Texas will require electric vehicle charging companies to include Tesla’s North American Charging Standard (NACS) and the Combined Charging System (CCS) standard in order to qualify for a state program to electrify highways through federal funds, Reuters reports.
“The decision by Ford, GM, and now Rivian to adopt NACS changed requirements for Phase 1. Each Direct Current Fast Charge port will be required to have 1 CCS connector and 1 NACS connector,” the Texas Department of Transportation said in an email to Reuters on Tuesday.
Late last month, Ford sparked an EV charging standards war by choosing to build future EVs with Tesla’s NACS technology and charge ports. General Motors promptly announced its own adoption of Tesla’s charging standard, causing a domino effect, with Rivian following Tuesday and talks of Hyundai soon to come.
A range of charging companies like FreeWire Technologies, Flo and EVgo, have also promised to include NACS connectors to their public charging stations. Tesla’s charging standard is considered to be a better user experience. The cables are smaller, lighter and easier to use and contactless payment enabled by Tesla’s technology is a huge convenience.
Tesla’s Supercharging network in the U.S. is vast. There are 22,128 Tesla Superchargers compared to 22,262 CCS connectors, according to recent PlugShare data, and those CCS connectors span a variety of charging companies. Until recently, Supercharging stations were reserved for Tesla vehicles, which is why the Biden administration’s federal subsidies were initially geared toward CCS connectors.

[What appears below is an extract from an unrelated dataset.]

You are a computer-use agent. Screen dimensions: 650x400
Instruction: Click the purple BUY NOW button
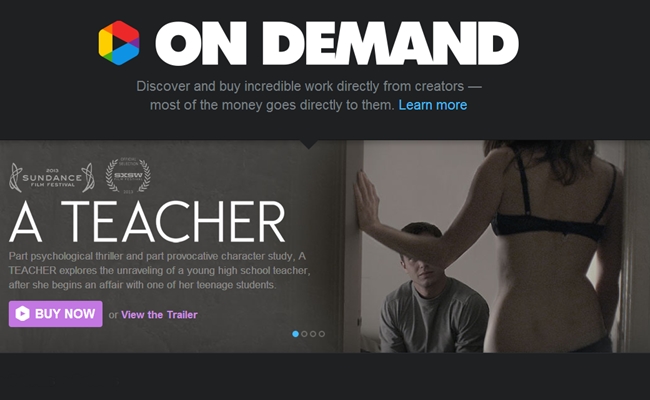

Last week, the White House said EV charging stations with NACS plugs would now be eligible for billions of dollars in federal subsidies, as long as they also included the CCS charging connector.
It’s not surprising to see Texas be the first state to require charging stations to have a NACS and CCS charger in order to get funding. In 2021, Tesla moved its headquarters to Austin and has since brought around 12,777 jobs to the region as of the end of 2022. The Elon Musk–run automaker has invested billions in a Texas gigafactory to produce EVs and batteries, as well as a new lithium refinery plant.
Other states will likely follow. California’s Department of Transportation didn’t respond in time to provide a comment to TechCrunch, but California would be the next state to watch. It’s the birthplace of Tesla, the automaker’s former HQ and current “engineering HQ,” not to mention it leads the nation in both Tesla and EV sales.